## [TRY IT]
Through the line with "Given: Click the 新建预设 button" and starting from the first line, return the records below word for word, with pictures left out.

## [SUPPLIED RECORDS]
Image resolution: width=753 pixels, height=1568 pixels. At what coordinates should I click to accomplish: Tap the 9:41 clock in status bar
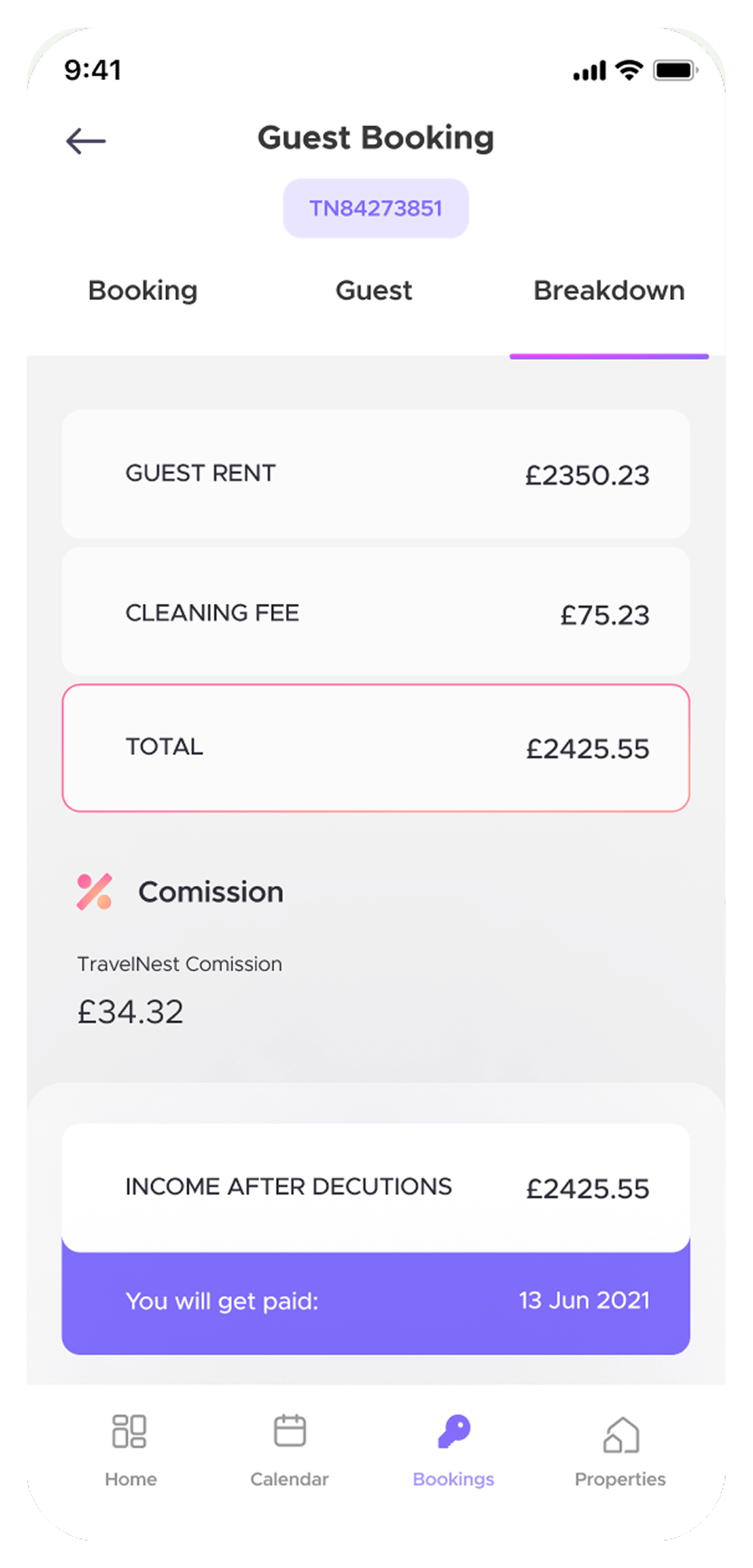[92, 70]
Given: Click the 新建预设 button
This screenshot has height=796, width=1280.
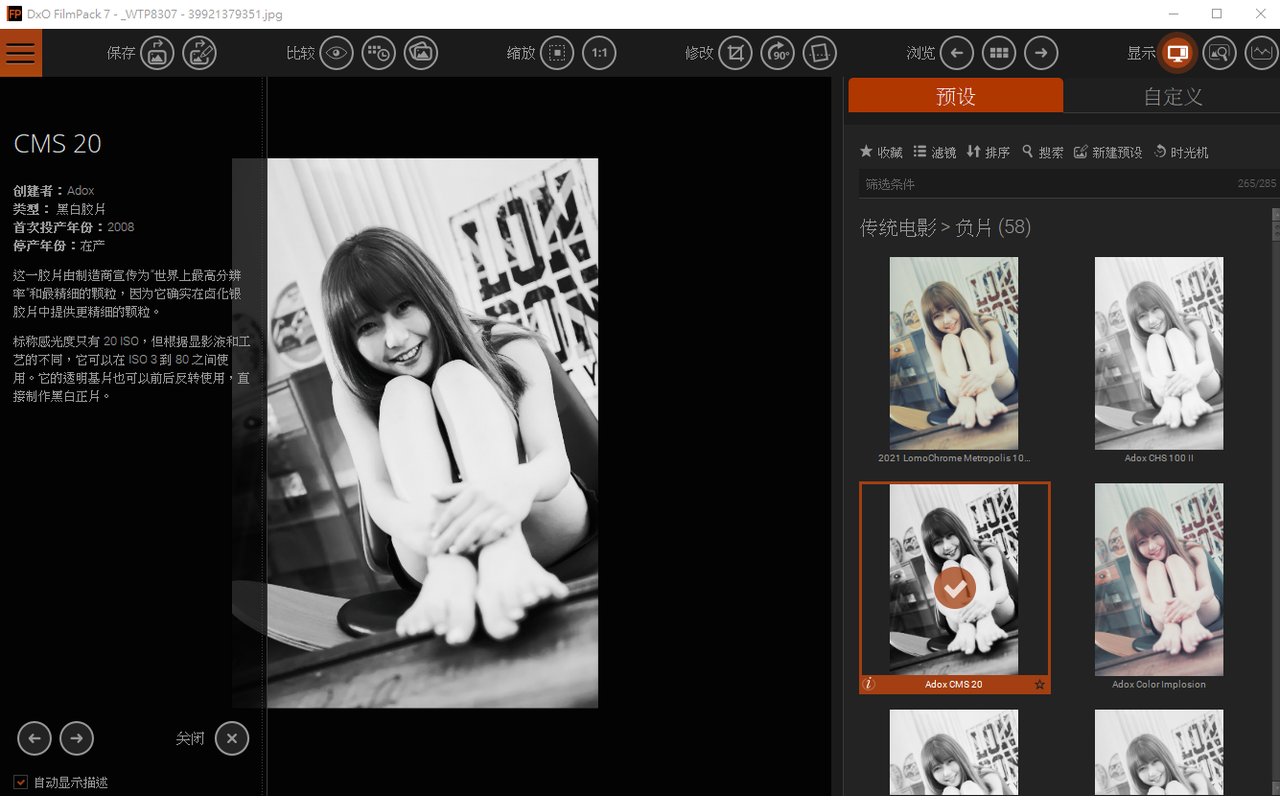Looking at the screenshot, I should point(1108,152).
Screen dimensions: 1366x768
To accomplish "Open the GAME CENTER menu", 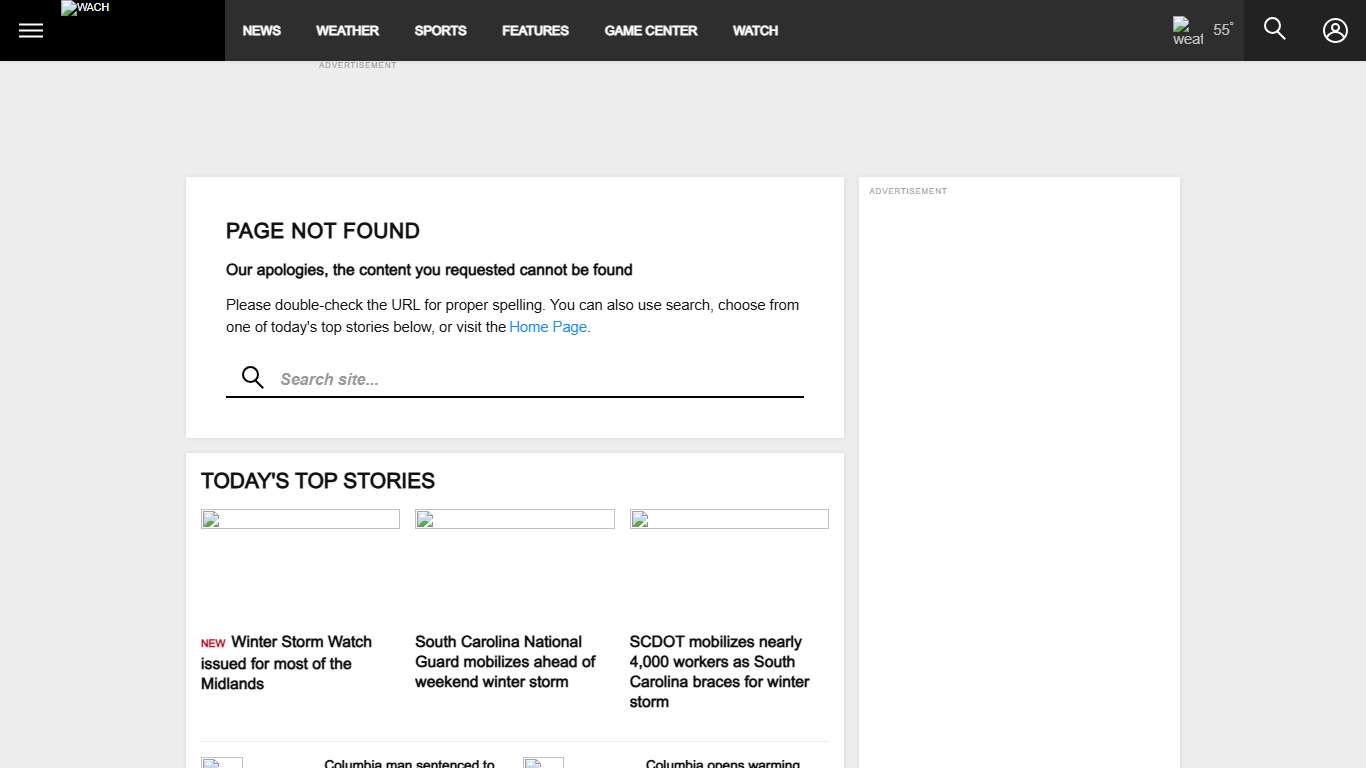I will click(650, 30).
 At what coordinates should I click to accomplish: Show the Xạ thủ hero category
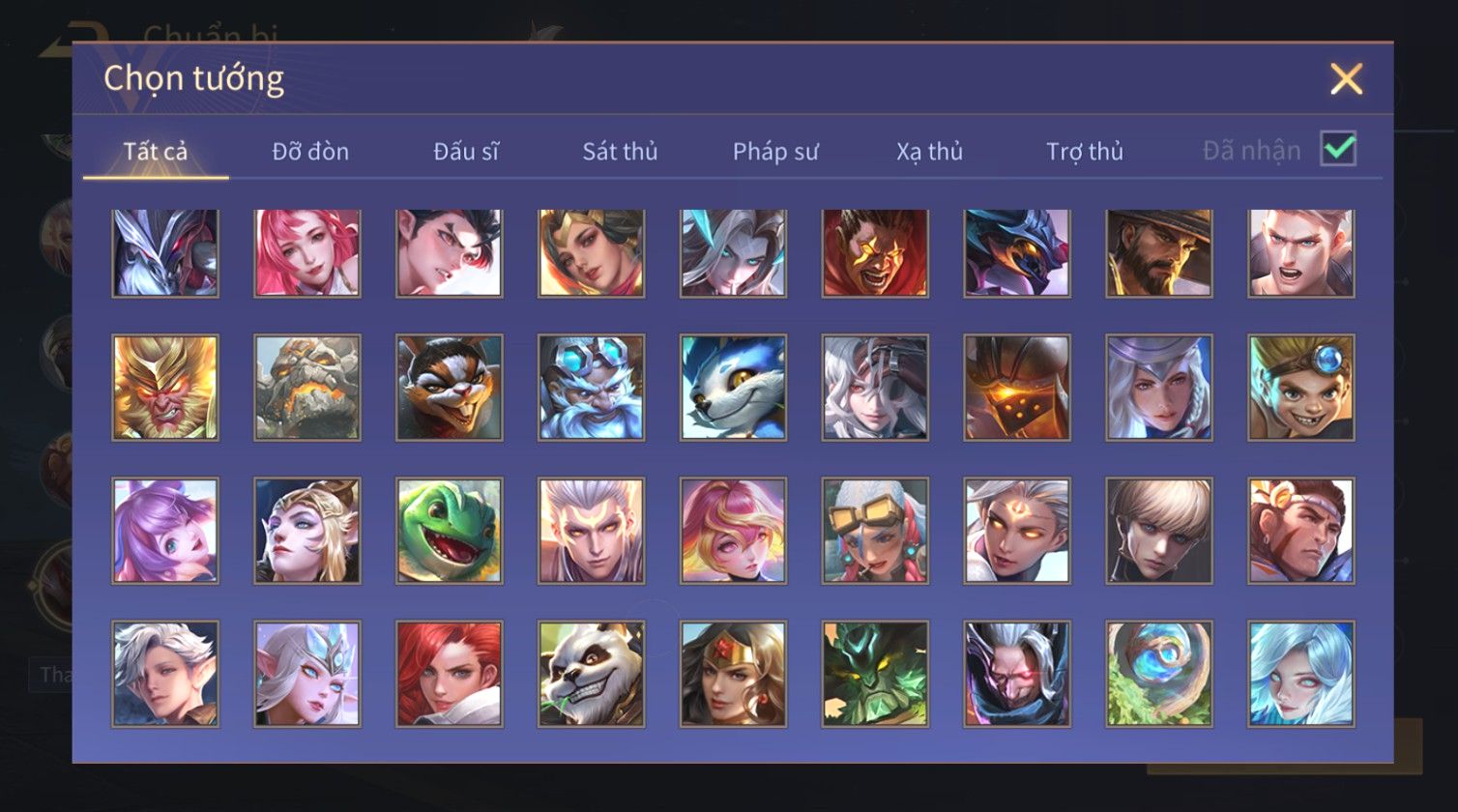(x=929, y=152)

## [ANSWER BOX]
Image resolution: width=753 pixels, height=1568 pixels. At what coordinates should I click to accomplish: Tap the 9:41 clock in status bar
[92, 70]
Given: Click the 新建预设 button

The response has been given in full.